In queste settimane circola un meme in Israele: ritrae il primo ministro Benjamin Netanyahu attorniato da militari e sopra la scritta «Autorizzato alla pubblicazione: Tsahal [acronimo di Forze di difesa di Israele, l’esercito israeliano] ha catturato il capo del sistema finanziario di Hamas».
Dall’attacco di Hamas del 7 ottobre 2023, ampi settori dell’opinione pubblica israeliana hanno trovato un terreno comune nell’individuare nel primo ministro Benjamin Netanyahu il responsabile principale del fallimento di intelligence e militare israeliana, costato la vita a oltre 1.200 persone, il ferimento di migliaia e la cattura di oltre 200 ostaggi. Le accuse vanno oltre la negligenza, affermando che la strategia di lungo termine da parte di Netanyahu per rafforzare Hamas e ostacolare una soluzione al conflitto israelo-palestinese ha condotto direttamente agli avvenimenti del 7 ottobre.
Yuval Diskin, ex capo dello Shin Bet, il servizio di sicurezza generale, ed Ehud Barak, ex primo ministro, hanno accusato Netanyahu di aver contribuito significativamente alla crescita di Hamas, sostenendo che ciò servisse al suo obiettivo di indebolire l’Autorità nazionale palestinese e a promuovere un discorso politico basato sull’assenza di alcun partner possibile per raggiungere un accordo, dando forza a una retorica già forgiata per motivare il fallimento degli accordi di Camp David tra Ehud Barak e Yasser Arafat nel 2000.
ll primo ministro israeliano avrebbe usato la vecchia strategia di divide et impera per minare attivamente l’unitá palestinese e delegittimare i partner palestinesi. Per farlo, avrebbe scientemente deciso di permettere il rafforzamento e il finanziamento di Hamas. Senza un interlocutore credibile, Netanyahu aveva una scusa per evitare di sedersi al tavolo negoziale. L’attuale ministro delle finanze, il colono Belazel Smotrich, spiegò l’approccio al canale israeliano Knesset nel 2015: «Hamas è un vantaggio e Abu Mazen (Mahmoud Abbas, leader dell’Autorità nazionale palestinese) è un peso».
= = =
» CONSEGNA 1
Riscrivi in forma di elenco puntato il paragrafo del testo su Netanyahu e Hamas che inizia con "Yuval Diskin, ex capo dello Shin Bet", mantenendone i fatti principali.
» CONSEGNA 2
Copia dal testo su Netanyahu e Hamas il brano che parte da "Dall’attacco di Hamas" e arriva a "del 7 ottobre.".

» DATI FORNITI
= = =
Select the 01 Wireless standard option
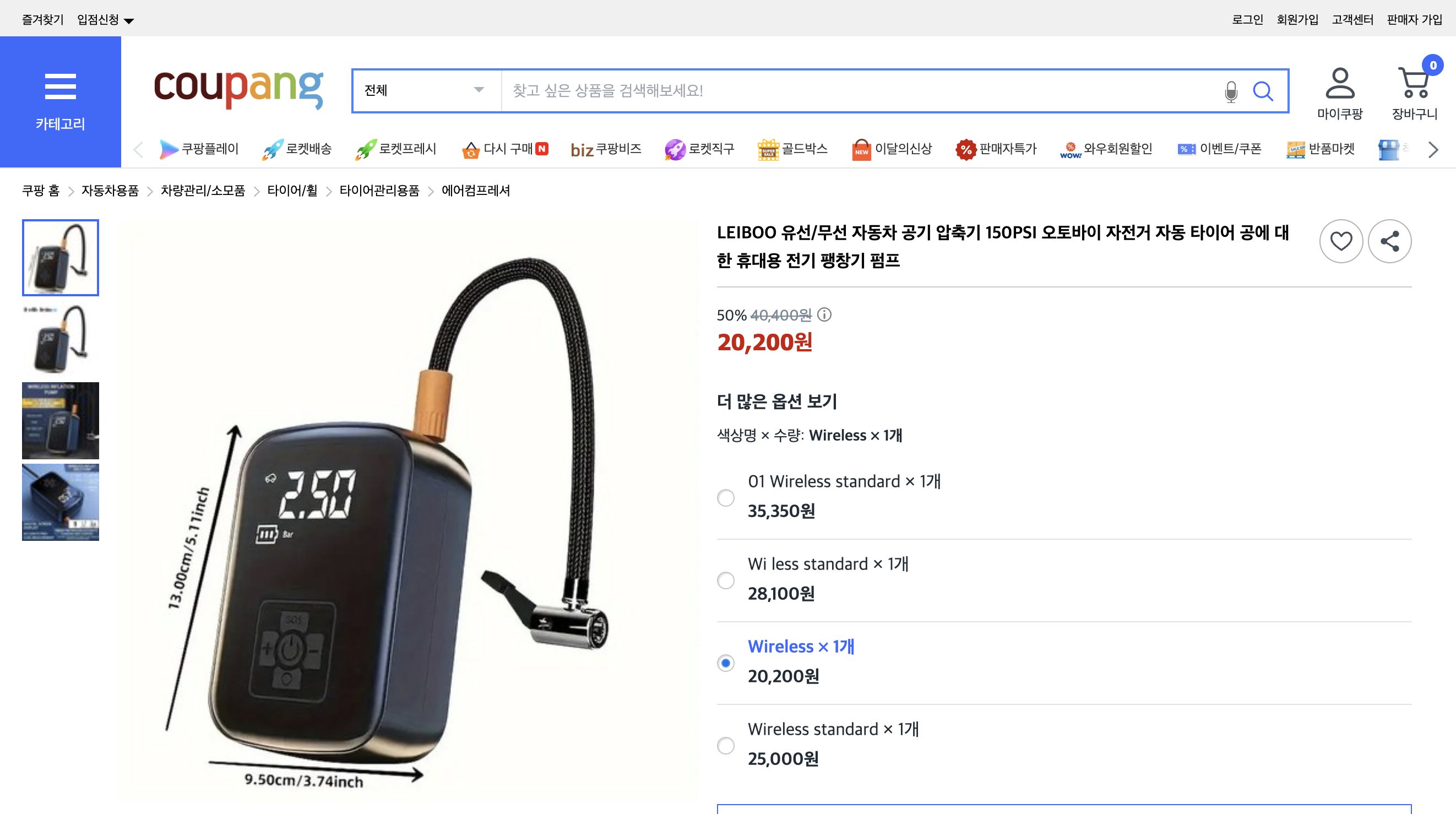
= = =
» RISPOSTA ATTESA 1
- Yuval Diskin, ex capo dello Shin Bet, ed Ehud Barak, ex primo ministro, accusano Netanyahu di aver contribuito significativamente alla crescita di Hamas.
- Secondo loro, ciò serviva a indebolire l'Autorità nazionale palestinese.
- Serviva anche a promuovere un discorso politico basato sull'assenza di un partner possibile per un accordo.
- Questo discorso rafforzava una retorica già forgiata per motivare il fallimento degli accordi di Camp David del 2000 tra Ehud Barak e Yasser Arafat.

» RISPOSTA ATTESA 2
Dall’attacco di Hamas del 7 ottobre 2023, ampi settori dell’opinione pubblica israeliana hanno trovato un terreno comune nell’individuare nel primo ministro Benjamin Netanyahu il responsabile principale del fallimento di intelligence e militare israeliana, costato la vita a oltre 1.200 persone, il ferimento di migliaia e la cattura di oltre 200 ostaggi. Le accuse vanno oltre la negligenza, affermando che la strategia di lungo termine da parte di Netanyahu per rafforzare Hamas e ostacolare una soluzione al conflitto israelo-palestinese ha condotto direttamente agli avvenimenti del 7 ottobre.